Expected value of random expressions

Question

I'm trying to solve this math puzzle: write numbers $1$ to $N$ in a row. Randomly insert $+$ or $\times$ between two adjacent numbers with equal probability. What is the expected value of the expression if the expression is evaluated as an ordinary arithmetic expression? For instance, $1 + 2 \times 3$ will be evaluated as $1 + (2\times3)$.

Initially I thought that it was a simple recursion, but then I realized that $\times$ would change the precedence of the entire expression and then got stuck. It's easy to find a solution for a small enough $N$ with code, but I'm curious how one can solve it with math.

Thanks,

Answer 1

Welcome to MSE!

First, (as you mentioned) this is the kind of thing we can code up and just check for small $n$. Maybe we get lucky and hit something in the oeis (as perpetuallyconfused also suggested).
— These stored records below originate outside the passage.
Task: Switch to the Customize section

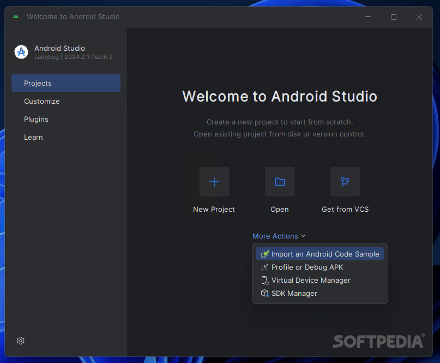Action: (42, 101)
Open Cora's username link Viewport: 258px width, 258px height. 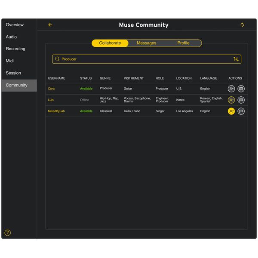click(51, 89)
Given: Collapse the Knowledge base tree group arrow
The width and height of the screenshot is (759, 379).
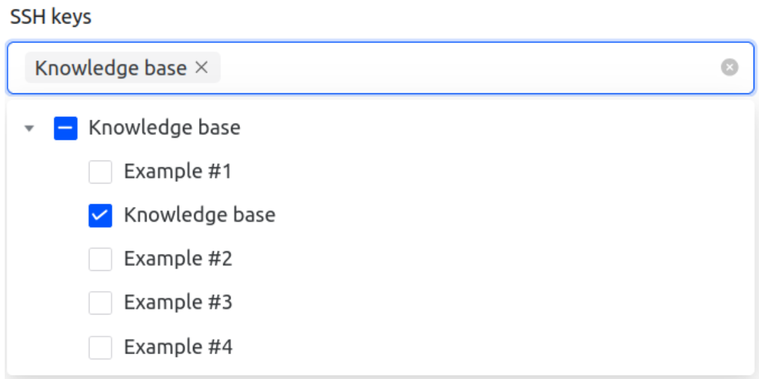Looking at the screenshot, I should (29, 128).
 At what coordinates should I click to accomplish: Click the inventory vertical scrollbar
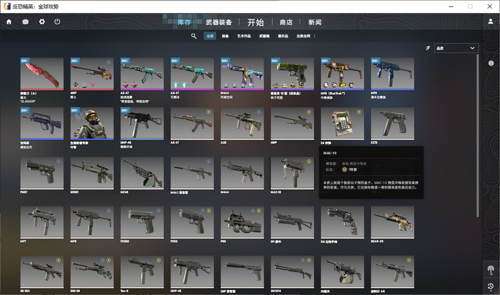479,134
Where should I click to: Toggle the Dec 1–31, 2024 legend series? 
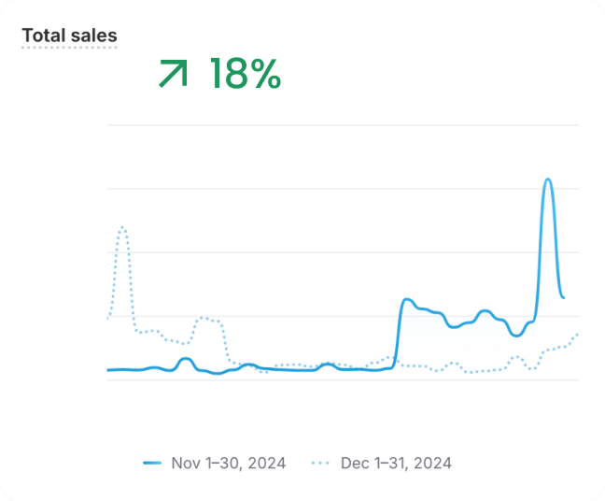396,463
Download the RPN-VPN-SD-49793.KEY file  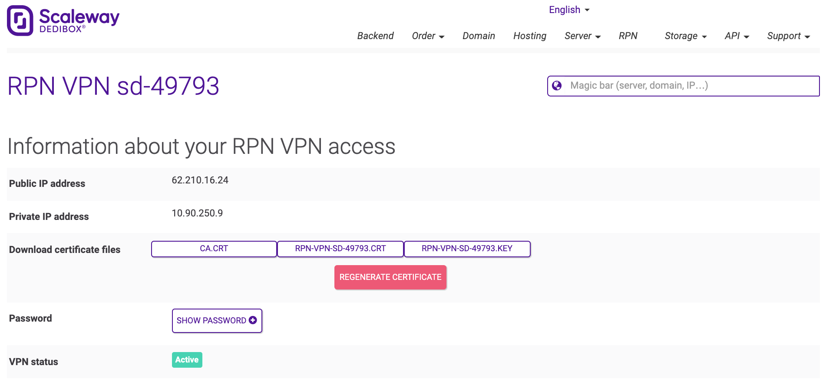click(x=467, y=249)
I wrote up some sage code to do exactly this, which you can find here, and we find

$$ \begin{array}{|c|c|c|c|} \hline n & 1 & 2 & 3 & 4 & 5 & 6 & 7 & 8 & 9 & 10 \\ \hline \mathbb{E}[\text{infix}] & 1 & 5/2 & 6 & 59/4 & 157/4 & 469/4 & 1599/4 & 6221/4 & 27359/4 & 33595 \\ \hline \mathbb{E}[\text{rpn}] & 1 & 5/2 & 6 & 63/4 & 189/4 & 327/2 & 2589/4 & 23133/8 & 115113/8 & 631083/8 \\ \hline \end{array} $$

interestingly, it seems neither of these sequences (where we take numerators/denominators for fractions) is in the oeis! You should absolutely submit them, and if you run the attached code for a bit longer you can probably get a pretty long sequence. Maybe through $n=25$ for both? Notice this shows that it does matter whether we use infix or RPN.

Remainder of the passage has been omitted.